Dünya hayatı için; dar-ı mihnet, dar-ı meşakkat ifadeleri kullanılmıştır. Sonsuzluk yolculuğunda dünya; geçici bir gölgelik, muvakkat bir konaklama menzilidir. Sonsuz ve sınırsız ukba, sonlu ve sınırlı dünya hayatında kazanılır ya da kaybedilir. Sınırlı ve sonlu ‘kuvve’ ve ‘fiil’lerimizi sınırsız ve sonsuz  ‘mükafat’ ya da ‘mücazat’lara dönüştüren bir “teksir makinesi” gibidir dünya. En küçük, en önemsiz gibi gözüken duygu, düşünce ve eylemler, niyetlerdeki “sonsuz çarpan” etkisiyle namütenahi karşılık bulur ötelerde.
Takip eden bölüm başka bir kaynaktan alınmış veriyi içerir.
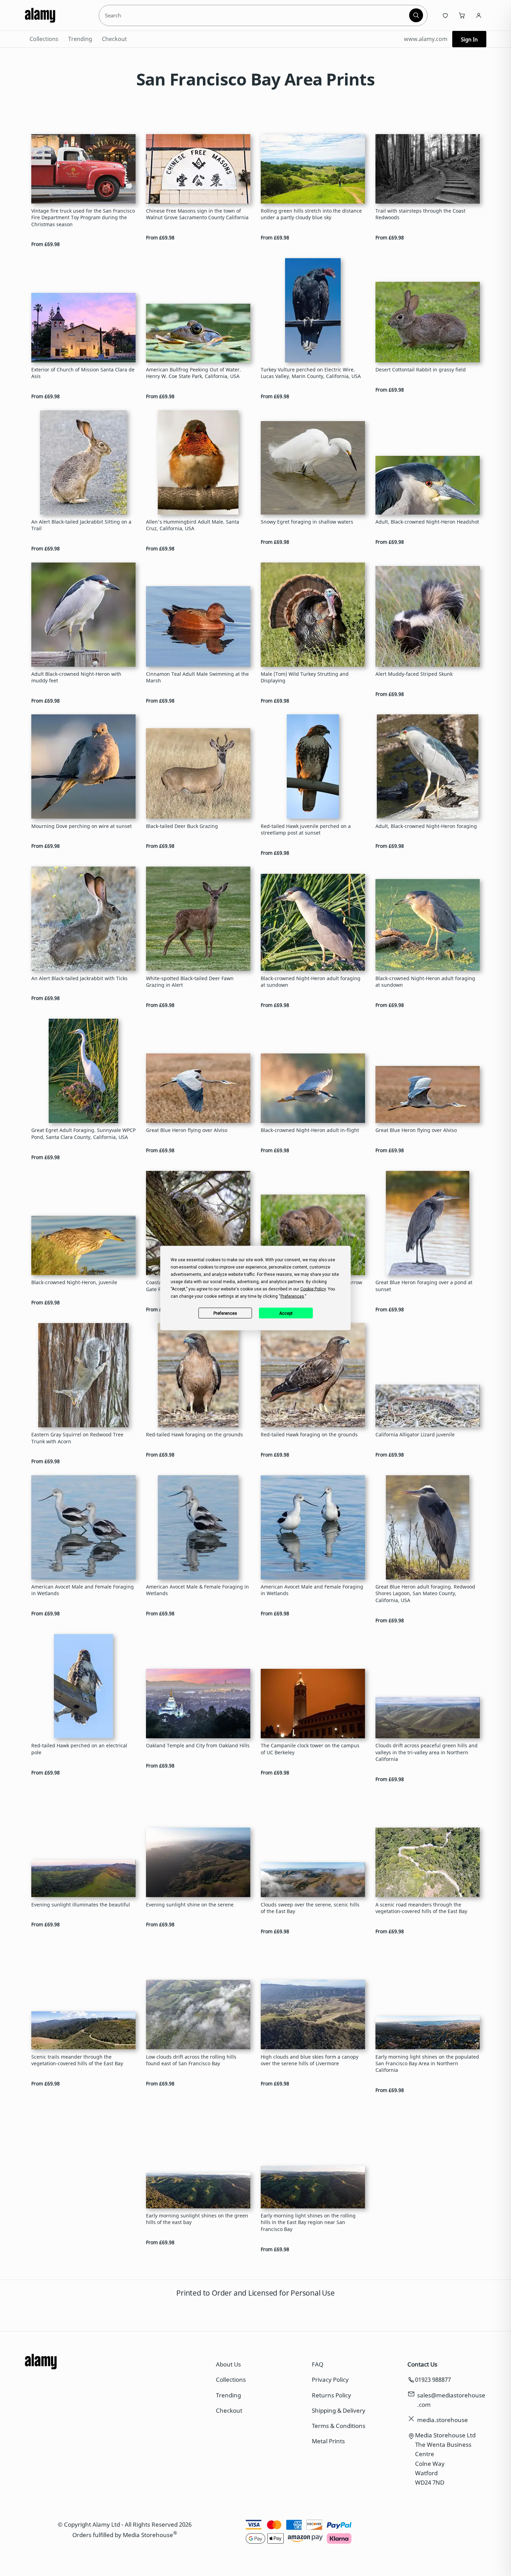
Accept (286, 1313)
O nedenle dünya çok önemlidir.  Ahiretin tarlasıdır.  Nasıl ki uçsuz bucaksız kainat, “kozmik yumurta” olarak da adlandırılan bir çekirdeğin “Big Bang” denilen patlamasıyla oluşmuşsa, aynen onun gibi sonsuz ahiret de dünya tarlasına ekilen “ukba çekirdekleri” sayesinde teşekkül etmektedir. Kürreleri, zerrelerde kodlayan Yüce Yaratıcı Kudret, namütenahi maverayı da muvakkat dünya hayatında kodlamaktadır. 

Yukarıdaki ayetlerde de ifade edildiği üzere, başa gelen her şey Allah’ın izni ile vuku bulmaktadır. O nedenle her olayı bu zaviyeden değerlendirmek esas olmalıdır. Hiçbir şey  tesadüf değildir. Tezahür eden her ne olursa olsun, ya külli iradenin bir tecellisi ya da cüz’i iradenin yapıp-etmelerinin bir sonucudur. Ama neticede tamamı “kader” cümlesindendir. 

Bu bağlamda musibetlerin nasıl okunması gerektiği hususuyla karşılaşılacaktır. 

Musibetlerin hem negatif hem de pozitif yönleri söz konusudur. Negatif yada pozitifliği belirleyen; Hakk’ın muradı olabildiği gibi sizin olaya yaklaşımınız da olabilir. Bu yüzden olayları iyi analiz etmek gerekir.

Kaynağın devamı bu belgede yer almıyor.